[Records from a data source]
━━━━━━━━

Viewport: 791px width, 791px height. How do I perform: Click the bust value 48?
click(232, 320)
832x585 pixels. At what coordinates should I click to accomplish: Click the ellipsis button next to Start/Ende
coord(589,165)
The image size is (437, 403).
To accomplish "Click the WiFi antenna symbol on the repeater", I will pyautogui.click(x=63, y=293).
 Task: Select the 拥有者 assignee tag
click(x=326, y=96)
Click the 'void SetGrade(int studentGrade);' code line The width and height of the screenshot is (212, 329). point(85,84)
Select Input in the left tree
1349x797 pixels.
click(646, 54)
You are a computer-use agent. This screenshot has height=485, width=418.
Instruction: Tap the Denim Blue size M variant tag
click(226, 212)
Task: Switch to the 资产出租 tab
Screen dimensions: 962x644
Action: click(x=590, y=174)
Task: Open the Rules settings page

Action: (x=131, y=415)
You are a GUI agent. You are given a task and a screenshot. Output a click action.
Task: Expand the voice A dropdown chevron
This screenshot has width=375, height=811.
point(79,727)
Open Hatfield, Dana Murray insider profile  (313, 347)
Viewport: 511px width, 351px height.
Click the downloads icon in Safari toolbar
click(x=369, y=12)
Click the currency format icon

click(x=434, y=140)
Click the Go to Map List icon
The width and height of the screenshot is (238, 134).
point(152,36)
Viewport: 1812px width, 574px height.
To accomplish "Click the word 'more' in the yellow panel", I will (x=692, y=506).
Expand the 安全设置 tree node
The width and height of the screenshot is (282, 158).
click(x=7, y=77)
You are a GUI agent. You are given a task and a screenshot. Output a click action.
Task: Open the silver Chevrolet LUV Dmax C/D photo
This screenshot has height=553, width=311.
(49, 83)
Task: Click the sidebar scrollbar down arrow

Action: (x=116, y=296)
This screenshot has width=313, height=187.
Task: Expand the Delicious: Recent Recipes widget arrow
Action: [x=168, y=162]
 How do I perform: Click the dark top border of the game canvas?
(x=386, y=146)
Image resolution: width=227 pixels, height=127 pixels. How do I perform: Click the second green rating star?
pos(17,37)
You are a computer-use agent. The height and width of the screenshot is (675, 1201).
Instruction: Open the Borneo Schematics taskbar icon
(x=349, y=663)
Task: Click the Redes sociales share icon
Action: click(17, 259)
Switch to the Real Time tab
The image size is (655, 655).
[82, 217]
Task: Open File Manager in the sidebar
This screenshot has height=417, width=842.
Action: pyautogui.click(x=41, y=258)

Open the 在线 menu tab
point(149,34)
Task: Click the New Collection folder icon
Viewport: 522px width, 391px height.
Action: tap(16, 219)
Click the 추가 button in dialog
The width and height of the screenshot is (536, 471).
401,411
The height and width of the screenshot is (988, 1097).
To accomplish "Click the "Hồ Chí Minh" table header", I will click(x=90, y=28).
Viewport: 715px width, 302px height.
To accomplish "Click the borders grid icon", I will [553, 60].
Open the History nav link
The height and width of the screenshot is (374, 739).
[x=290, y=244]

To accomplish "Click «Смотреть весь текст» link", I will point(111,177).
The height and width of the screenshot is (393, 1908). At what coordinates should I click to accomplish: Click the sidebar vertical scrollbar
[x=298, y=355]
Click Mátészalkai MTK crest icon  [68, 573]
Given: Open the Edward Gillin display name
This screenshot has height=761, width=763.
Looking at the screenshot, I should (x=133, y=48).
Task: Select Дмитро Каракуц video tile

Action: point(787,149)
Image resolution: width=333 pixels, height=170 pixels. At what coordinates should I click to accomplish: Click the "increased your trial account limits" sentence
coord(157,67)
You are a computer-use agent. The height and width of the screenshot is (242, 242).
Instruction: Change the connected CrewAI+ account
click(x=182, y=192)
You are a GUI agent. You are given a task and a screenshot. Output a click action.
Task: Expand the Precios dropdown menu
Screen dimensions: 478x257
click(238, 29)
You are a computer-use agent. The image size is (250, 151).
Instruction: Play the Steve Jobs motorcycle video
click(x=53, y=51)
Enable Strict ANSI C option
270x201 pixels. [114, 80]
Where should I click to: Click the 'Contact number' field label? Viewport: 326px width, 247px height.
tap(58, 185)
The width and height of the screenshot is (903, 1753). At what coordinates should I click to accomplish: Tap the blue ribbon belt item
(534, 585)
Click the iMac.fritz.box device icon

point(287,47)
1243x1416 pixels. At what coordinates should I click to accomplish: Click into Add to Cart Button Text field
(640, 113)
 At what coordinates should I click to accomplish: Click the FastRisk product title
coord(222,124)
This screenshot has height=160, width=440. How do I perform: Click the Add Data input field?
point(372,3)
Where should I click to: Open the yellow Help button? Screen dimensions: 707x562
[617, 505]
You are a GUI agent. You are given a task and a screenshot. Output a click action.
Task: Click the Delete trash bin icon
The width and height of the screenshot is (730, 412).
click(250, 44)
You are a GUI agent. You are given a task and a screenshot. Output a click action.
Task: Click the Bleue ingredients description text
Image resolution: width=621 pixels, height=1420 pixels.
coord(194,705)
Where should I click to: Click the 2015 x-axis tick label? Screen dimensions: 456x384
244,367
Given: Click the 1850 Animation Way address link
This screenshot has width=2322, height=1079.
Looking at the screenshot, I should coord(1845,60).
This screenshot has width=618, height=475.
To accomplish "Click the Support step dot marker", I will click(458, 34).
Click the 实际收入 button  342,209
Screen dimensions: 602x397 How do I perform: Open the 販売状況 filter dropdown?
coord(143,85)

━━━━━━━━

Reproduce the lines above verbatim, from beginning to end.

Viewport: 791px width, 791px height. How do I perform: Click the bust value 48?
click(232, 320)
832x585 pixels. At what coordinates should I click to accomplish: Click the ellipsis button next to Start/Ende
coord(589,165)
The image size is (437, 403).
To accomplish "Click the WiFi antenna symbol on the repeater", I will pyautogui.click(x=63, y=293).
 Task: Select the 拥有者 assignee tag
click(x=326, y=96)
Click the 'void SetGrade(int studentGrade);' code line The width and height of the screenshot is (212, 329). point(85,84)
Select Input in the left tree
1349x797 pixels.
click(646, 54)
You are a computer-use agent. This screenshot has height=485, width=418.
Instruction: Tap the Denim Blue size M variant tag
click(226, 212)
Task: Switch to the 资产出租 tab
Screen dimensions: 962x644
Action: click(x=590, y=174)
Task: Open the Rules settings page

Action: (x=131, y=415)
You are a GUI agent. You are given a task and a screenshot. Output a click action.
Task: Expand the voice A dropdown chevron
This screenshot has width=375, height=811.
point(79,727)
Open Hatfield, Dana Murray insider profile  (313, 347)
Viewport: 511px width, 351px height.
Click the downloads icon in Safari toolbar
click(x=369, y=12)
Click the currency format icon

click(x=434, y=140)
Click the Go to Map List icon
The width and height of the screenshot is (238, 134).
point(152,36)
Viewport: 1812px width, 574px height.
To accomplish "Click the word 'more' in the yellow panel", I will (x=692, y=506).
Expand the 安全设置 tree node
The width and height of the screenshot is (282, 158).
click(x=7, y=77)
You are a GUI agent. You are given a task and a screenshot. Output a click action.
Task: Open the silver Chevrolet LUV Dmax C/D photo
This screenshot has height=553, width=311.
(49, 83)
Task: Click the sidebar scrollbar down arrow

Action: (x=116, y=296)
This screenshot has width=313, height=187.
Task: Expand the Delicious: Recent Recipes widget arrow
Action: [x=168, y=162]
 How do I perform: Click the dark top border of the game canvas?
(x=386, y=146)
Image resolution: width=227 pixels, height=127 pixels. How do I perform: Click the second green rating star?
pos(17,37)
You are a computer-use agent. The height and width of the screenshot is (675, 1201).
Instruction: Open the Borneo Schematics taskbar icon
(x=349, y=663)
Task: Click the Redes sociales share icon
Action: click(17, 259)
Switch to the Real Time tab
The image size is (655, 655).
[82, 217]
Task: Open File Manager in the sidebar
This screenshot has height=417, width=842.
Action: pyautogui.click(x=41, y=258)

Open the 在线 menu tab
point(149,34)
Task: Click the New Collection folder icon
Viewport: 522px width, 391px height.
Action: tap(16, 219)
Click the 추가 button in dialog
The width and height of the screenshot is (536, 471).
401,411
The height and width of the screenshot is (988, 1097).
To accomplish "Click the "Hồ Chí Minh" table header", I will click(x=90, y=28).
Viewport: 715px width, 302px height.
To accomplish "Click the borders grid icon", I will [553, 60].
Open the History nav link
The height and width of the screenshot is (374, 739).
[x=290, y=244]

To accomplish "Click «Смотреть весь текст» link", I will point(111,177).
The height and width of the screenshot is (393, 1908). At what coordinates should I click to accomplish: Click the sidebar vertical scrollbar
[x=298, y=355]
Click Mátészalkai MTK crest icon  [68, 573]
Given: Open the Edward Gillin display name
This screenshot has height=761, width=763.
Looking at the screenshot, I should (x=133, y=48).
Task: Select Дмитро Каракуц video tile

Action: point(787,149)
Image resolution: width=333 pixels, height=170 pixels. At what coordinates should I click to accomplish: Click the "increased your trial account limits" sentence
coord(157,67)
You are a computer-use agent. The height and width of the screenshot is (242, 242).
Instruction: Change the connected CrewAI+ account
click(x=182, y=192)
You are a GUI agent. You are given a task and a screenshot. Output a click action.
Task: Expand the Precios dropdown menu
Screen dimensions: 478x257
click(238, 29)
You are a computer-use agent. The image size is (250, 151).
Instruction: Play the Steve Jobs motorcycle video
click(x=53, y=51)
Enable Strict ANSI C option
270x201 pixels. [114, 80]
Where should I click to: Click the 'Contact number' field label? Viewport: 326px width, 247px height.
tap(58, 185)
The width and height of the screenshot is (903, 1753). At what coordinates should I click to accomplish: Tap the blue ribbon belt item
(534, 585)
Click the iMac.fritz.box device icon

point(287,47)
1243x1416 pixels. At what coordinates should I click to accomplish: Click into Add to Cart Button Text field
(640, 113)
 At what coordinates should I click to accomplish: Click the FastRisk product title
coord(222,124)
This screenshot has height=160, width=440. How do I perform: Click the Add Data input field?
point(372,3)
Where should I click to: Open the yellow Help button? Screen dimensions: 707x562
[617, 505]
You are a GUI agent. You are given a task and a screenshot. Output a click action.
Task: Click the Delete trash bin icon
The width and height of the screenshot is (730, 412).
click(250, 44)
You are a GUI agent. You are given a task and a screenshot. Output a click action.
Task: Click the Bleue ingredients description text
Image resolution: width=621 pixels, height=1420 pixels.
coord(194,705)
Where should I click to: Click the 2015 x-axis tick label? Screen dimensions: 456x384
244,367
Given: Click the 1850 Animation Way address link
This screenshot has width=2322, height=1079.
Looking at the screenshot, I should coord(1845,60).
This screenshot has width=618, height=475.
To accomplish "Click the Support step dot marker", I will click(458, 34).
Click the 实际收入 button  342,209
Screen dimensions: 602x397 How do I perform: Open the 販売状況 filter dropdown?
coord(143,85)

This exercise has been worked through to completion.